FIGS. 3a-3c shows an example of SUDS. The first row of the sparse matrix A initially has four values in its first row (see FIG. 3a), while the other rows have two or fewer. Referring to FIG. 3b, left alignment of the matrix shown in FIG. 3a is provided. Referring to FIG. 3c, a value from the first row is displaced to an adjacent MAC below, reducing the cycle count from four to three. The partial product generated in the bottom MAC is accumulated at the original MAC to restore output stationarity. It should be noted that any of the four cells in the first row could have been shifted down by one row. The displacement in FIG. 3c is not considered to be optimal as the first row has three cells occupied, while the second and third rows have two cells occupied, and the last row has only one cell. This level of optimization is referred to herein as “Greedy Displacement.”
A key correctness point is that in the outer product method without any displacement, the partial products for all the elements in a row i of a filter matrix are accumulated at the same row i of the output matrix. Consequently, a displaced value's partial products can be accumulated at the partial products of the row above, irrespective of the column to which the value is displaced. Though restricted to displacing work only to the row below the original position, SUDS is powerful because multiple elements can be displaced achieving good load balance. As an example, FIG. 3d shows a perfectly load-balanced result. Two rules have been implemented to arrive at FIG. 3d: 1) No cell can be displaced more than one row in a wraparound manner (i.e., cells from the bottom row can be displaced from bottom row to the top row); 2) determining the number of cells and rows can provide an initial goal of optimality (i.e., here there are 8 cells occupied, and there are 4 rows, so it may be possible to arrive at 2 cells per row). However, the second rule may run afoul to combinatorial explosion.
Though the multiplication for a displaced value occurs at the MAC below, the accumulation of the partial product occurs at the displaced value's original position to restore output stationarity.
In hardware, we add extra wires for the displaced partial product to return to the original MAC above (as shown in FIG. 4 which is a schematic of hardware for SUDS, according to one embodiment of the present disclosure). In the figure, there are four possibilities for two vertically-adjacent MACs: (1) neither of the values they are multiplying was displaced (e.g., A22 and A33 in FIG. 3d), (2) the top value was not displaced but the bottom value was (from above) (e.g., A00 and A02, respectively), (3) the top value was displaced but the bottom value was not (e.g., A02 and A22, respectively), and (4) both values were displaced (e.g., A03 and A12). The first case requires no change. In the second case, the two partial products (from the top and bottom MACs) belong to the same output element and are accumulated at the top MAC, performing a three-input addition. In the third case, the top MAC's product goes to the MAC above leaving the top MAC's adder unused (the bottom value stays at the bottom MAC). In the final case, the top MAC's product goes up one hop and the bottom MAC's product is accumulated at the top MAC. Hence, we need a three-input adder in each MAC.
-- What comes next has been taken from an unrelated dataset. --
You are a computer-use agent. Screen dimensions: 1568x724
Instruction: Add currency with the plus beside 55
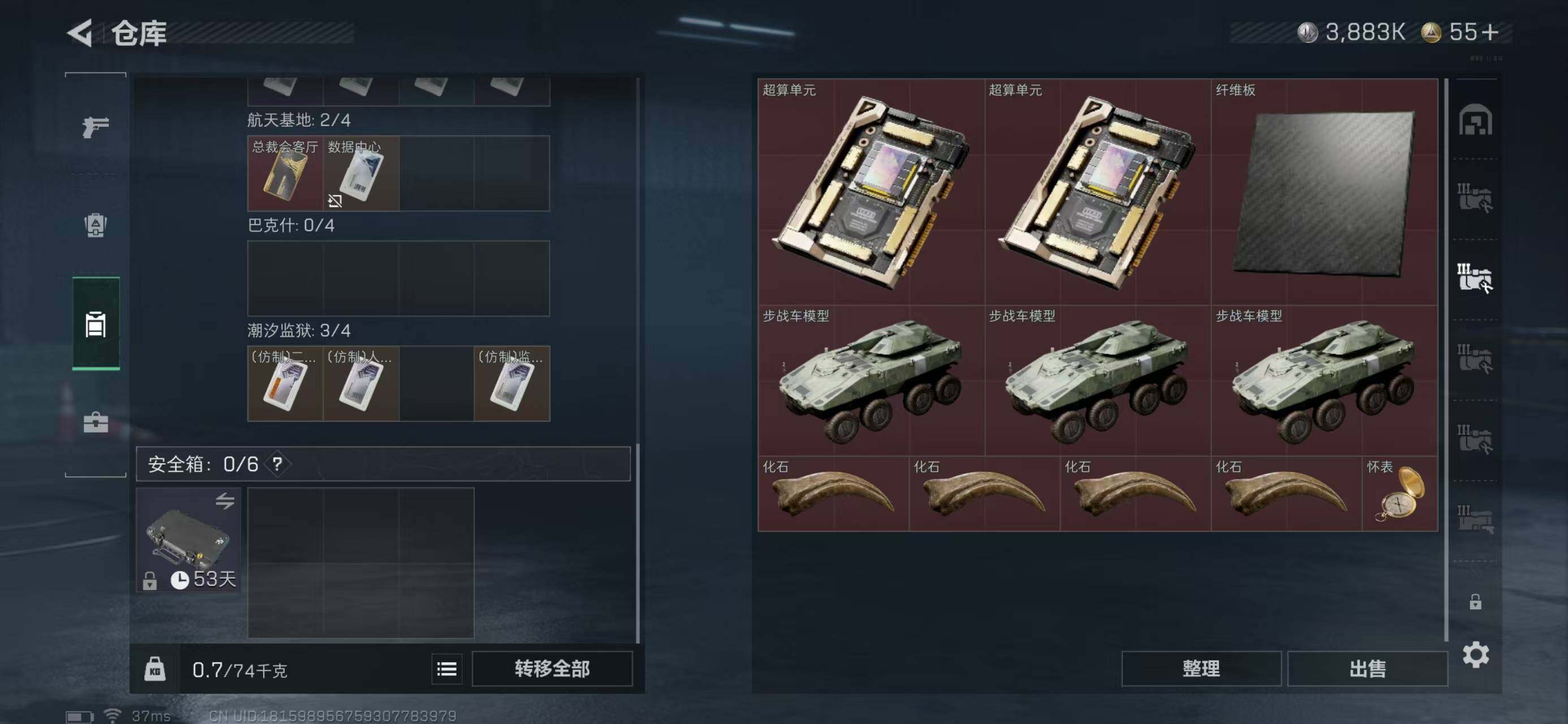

The three-input adder's inputs are the local product, local accumulator, and the product from below (see FIG. 4, which is a schematic of the SUDS hardware with one MAC output shown). In the first case above, the third input is set to zero. In the second case, all three inputs are valid. In the third case, no addition is done. And in the final case, the first input is set to zero. Therefore, the first and third inputs need a 2-1 multiplexer each. As in the case of 2:4 sparsity, the relevant multiplexers of a row share their control. The three-input addition can be implemented as a carry-save adder to reduce the three values to two (the sum and carry) followed by a full adder. To indicate to the hardware whether a value is displaced requires only one bit per value, in addition to Eureka's 4-bit metadata for compaction.
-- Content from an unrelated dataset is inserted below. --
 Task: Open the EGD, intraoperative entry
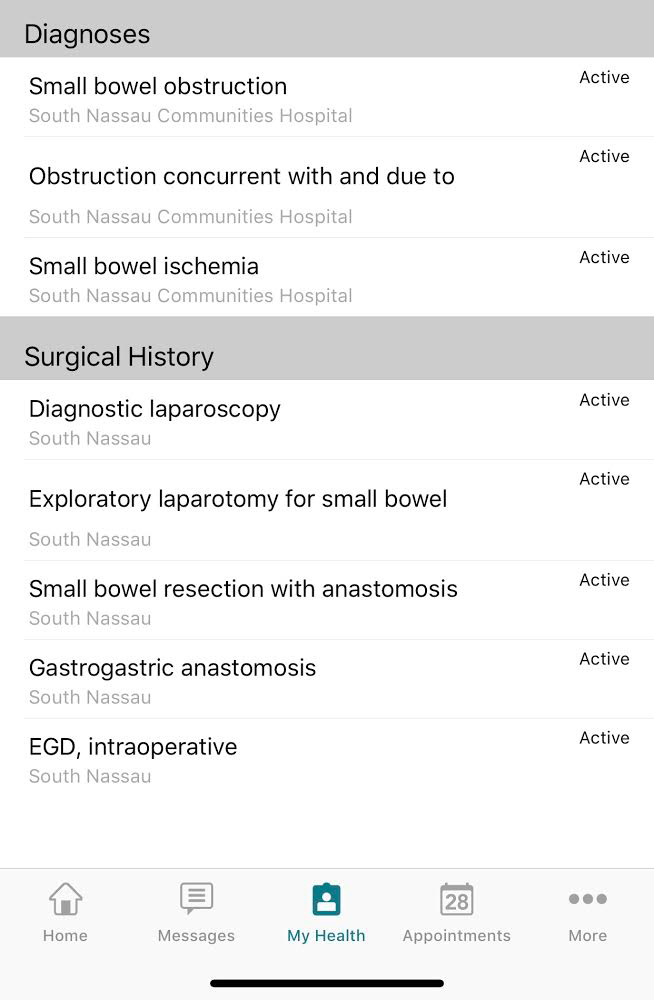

SUDS can cut the critical path, the longest row, by 50% even for the worst case. For example, in a worst-case sparse matrix that has a single row with four values, utilization improves by 2× by displacing two values from the original row to the row below. In general, we need to find the assignment of the values across the rows that achieves the best utilization. As mentioned before, because the filters do not change for inference, this work assignment is done offline. Below we disclose our optimal work assignment algorithm.
A naive, greedy algorithm may not be able to generate the optimal work assignment. For example, a greedy algorithm that simply finds an empty anti-diagonal slot in the compacted matrix can fail to achieve the minimum critical path. As shown in FIG. 3c, while considering the first row the algorithm checks only the second row and finds one empty slot. While considering the second row checks only the third row and finds no slots. Thus, the algorithm produces a three-column matrix after displacement. However, the optimum is a two-column matrix, as shown in FIG. 3d. Thus, we need an algorithm to achieve the optimal work assignment, as provided below:
| Algorithm 1 Algorithm for the decision problem |
| Input: Sparse Matrix M, number K | |
| Output: Sparse Matrix O with max row length ≤ K |
| 1: | slack_rows ← { } | |
| 2: | for each row in M do | |
| 3: | if (length(M[row]) ≤ K then | |
| 4: | slack_rows.append(row) | |
| 5: | end if | |
| 6: | end for | |
| 7: | for each row in slack_rows do | |
| 8: | O ← M | |
| 9: | i ← p − 1 | |
| 10: | while i ≥ 0 do | |
| 11: | rowabove ← row − 1 (mod p) | |
| 12: | C ← length(O[row]) | |
| 13: | Cabove ← length(O[rowabove]) | |
| 14: | slack ← K − C | |
| 15: | n_disp ← min(Cabove, slack) | |
| 16: | //Displace n_disp elements from rowabove to row | |
| 17: | O[row] ← displace(O[rowabove], n_disp) | |
| 18: | row ← rowabove | |
| 19: | if length(O[row]) > K then | |
| 20: | Break to next slack row | |
| 21: | end if | |
| 22: | i ← i − 1 | |
| 23: | end while | |
| 24: | return O // found an optimal solution | |
| 25: | // no need to try more slack rows | |
| 26: | end for | |
| 27: | return No solution | |
A key challenge in finding the optimum is that while a row may have some room, the row above may need to displace more than the room available so that the row with the room itself may have to displace to the row below to make more room for the row above. And so on, across all the rows. For example, suppose the first row had three elements (A00, A01, A02), the second row had four elements (A10, A12, A12, A13), the third row had no cells, and the last row had only one cell (A30). While, there are still 8 cells and 4 rows, an optimal solution of 2 cells per row is not possible without violating the first rule, discussed above of not displacing cells more than one row.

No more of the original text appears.